§ **WORKING DATA**
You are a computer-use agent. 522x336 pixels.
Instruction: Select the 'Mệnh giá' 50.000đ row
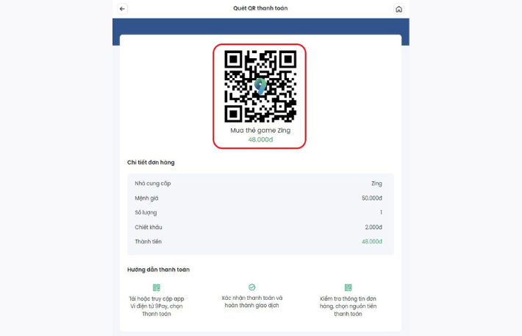[x=258, y=198]
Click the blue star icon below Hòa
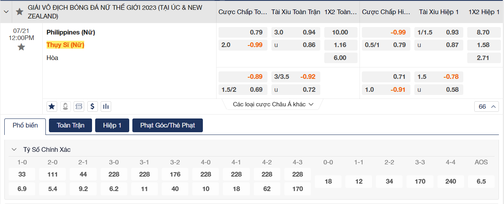 click(x=52, y=106)
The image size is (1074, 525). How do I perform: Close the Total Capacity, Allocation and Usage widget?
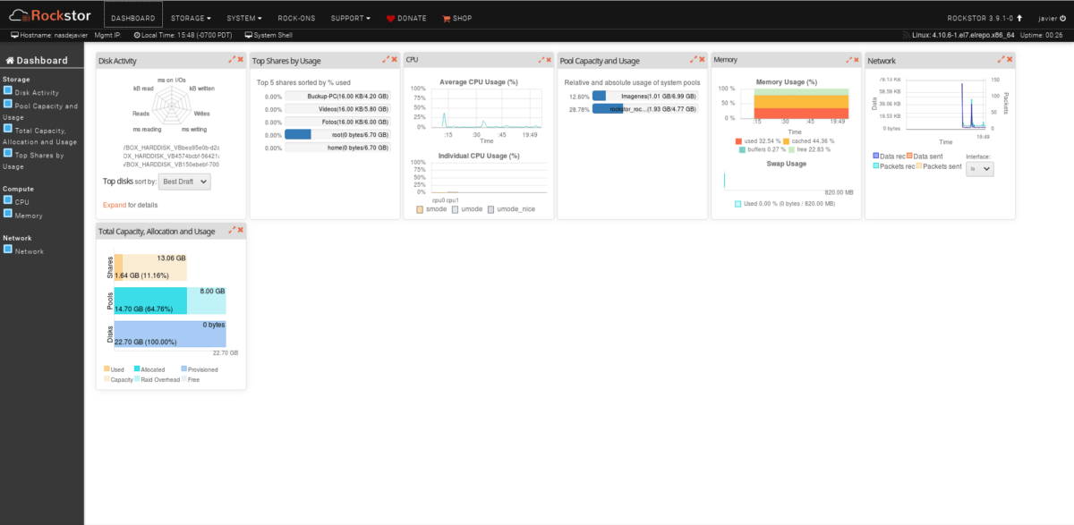240,230
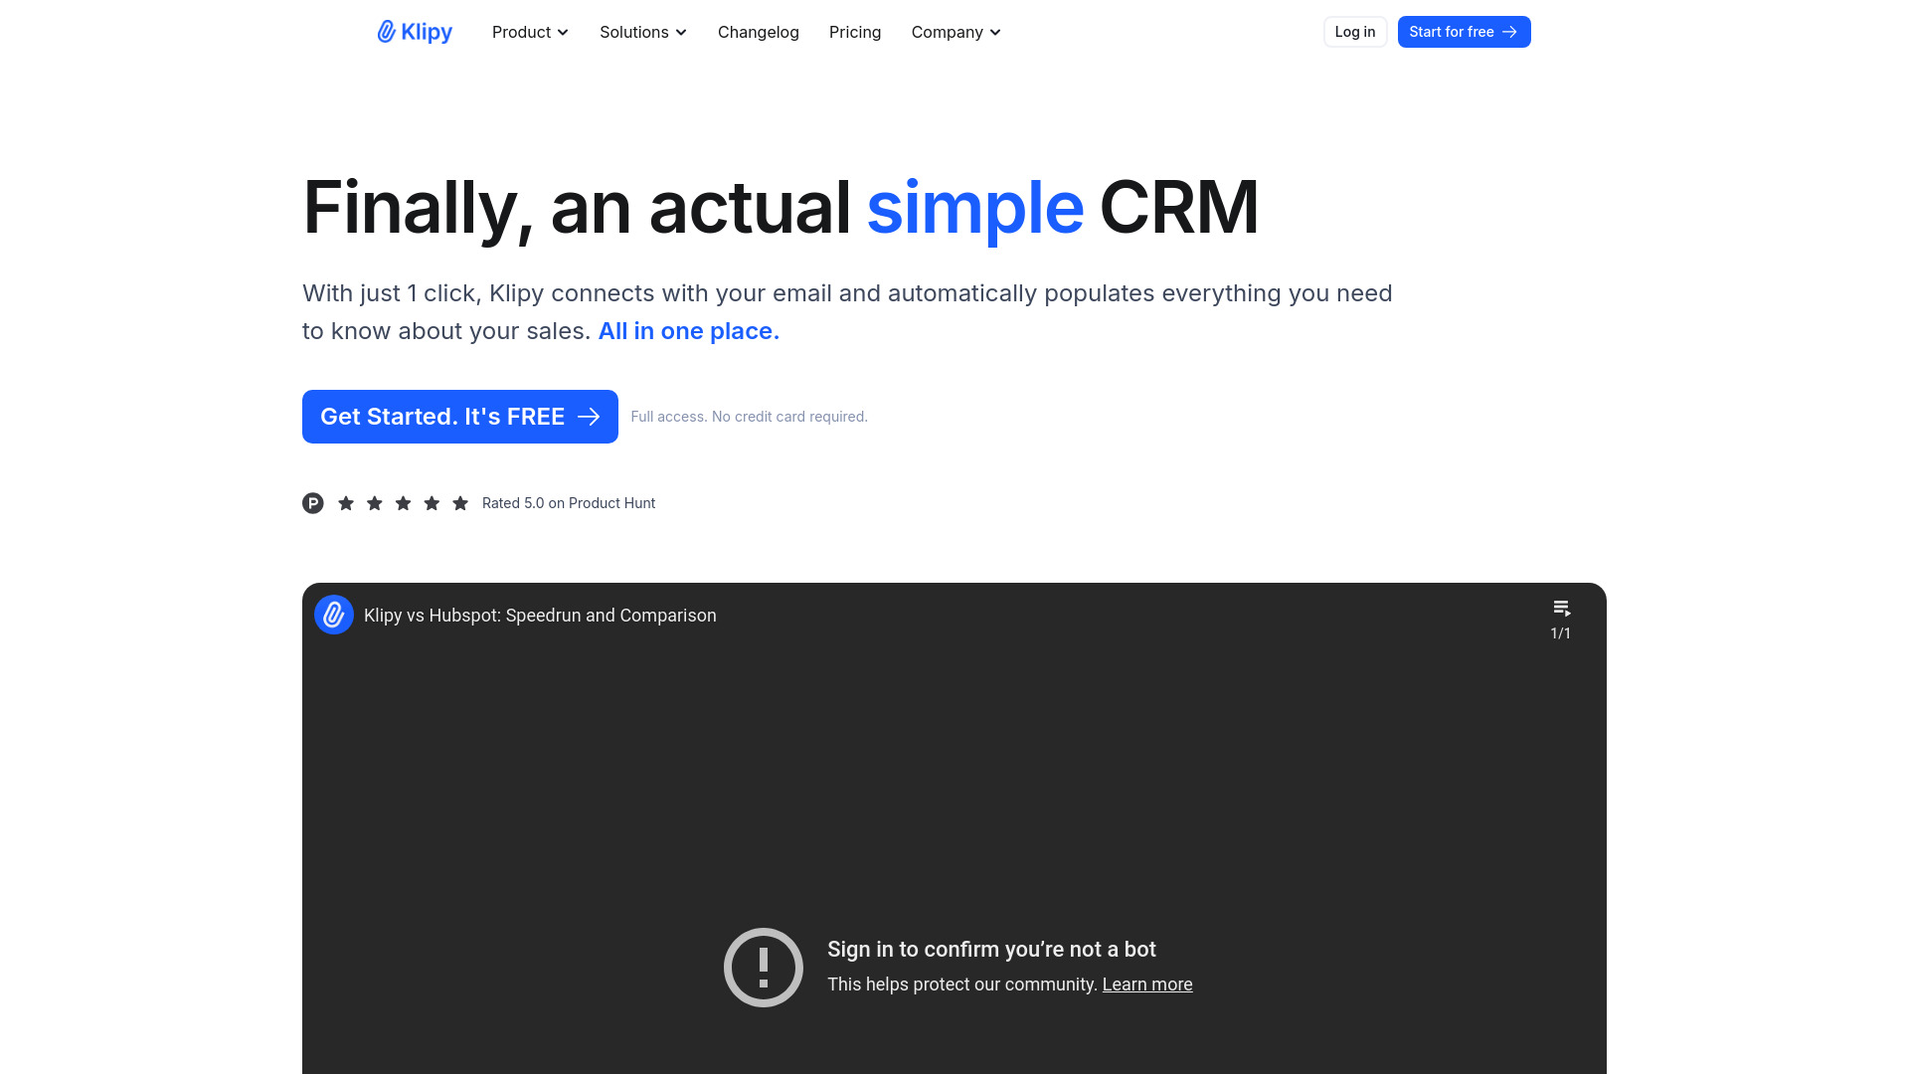
Task: Open the Pricing menu item
Action: [x=853, y=32]
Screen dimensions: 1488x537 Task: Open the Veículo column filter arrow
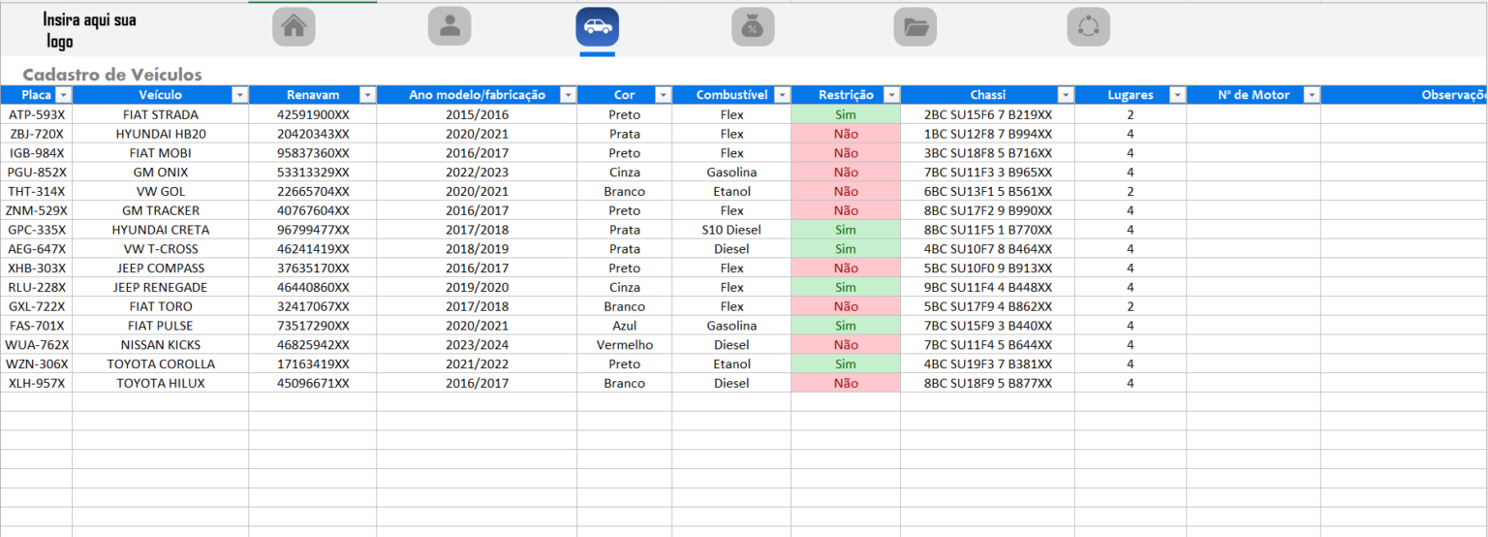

§ **WORK REQUIRED**
All of the data is to be returned exactly, with no pictures included.

§ **ANSWER TO THE EXERCISE**
You are a computer-use agent. 522x336 pixels.
Instruction: Select the 'Mệnh giá' 50.000đ row
[x=258, y=198]
Click the blue star icon below Hòa
 click(x=52, y=106)
The image size is (1074, 525). How do I perform: Close the Total Capacity, Allocation and Usage widget?
240,230
Task: Open the Pricing menu item
Action: [x=853, y=32]
Screen dimensions: 1488x537 Task: Open the Veículo column filter arrow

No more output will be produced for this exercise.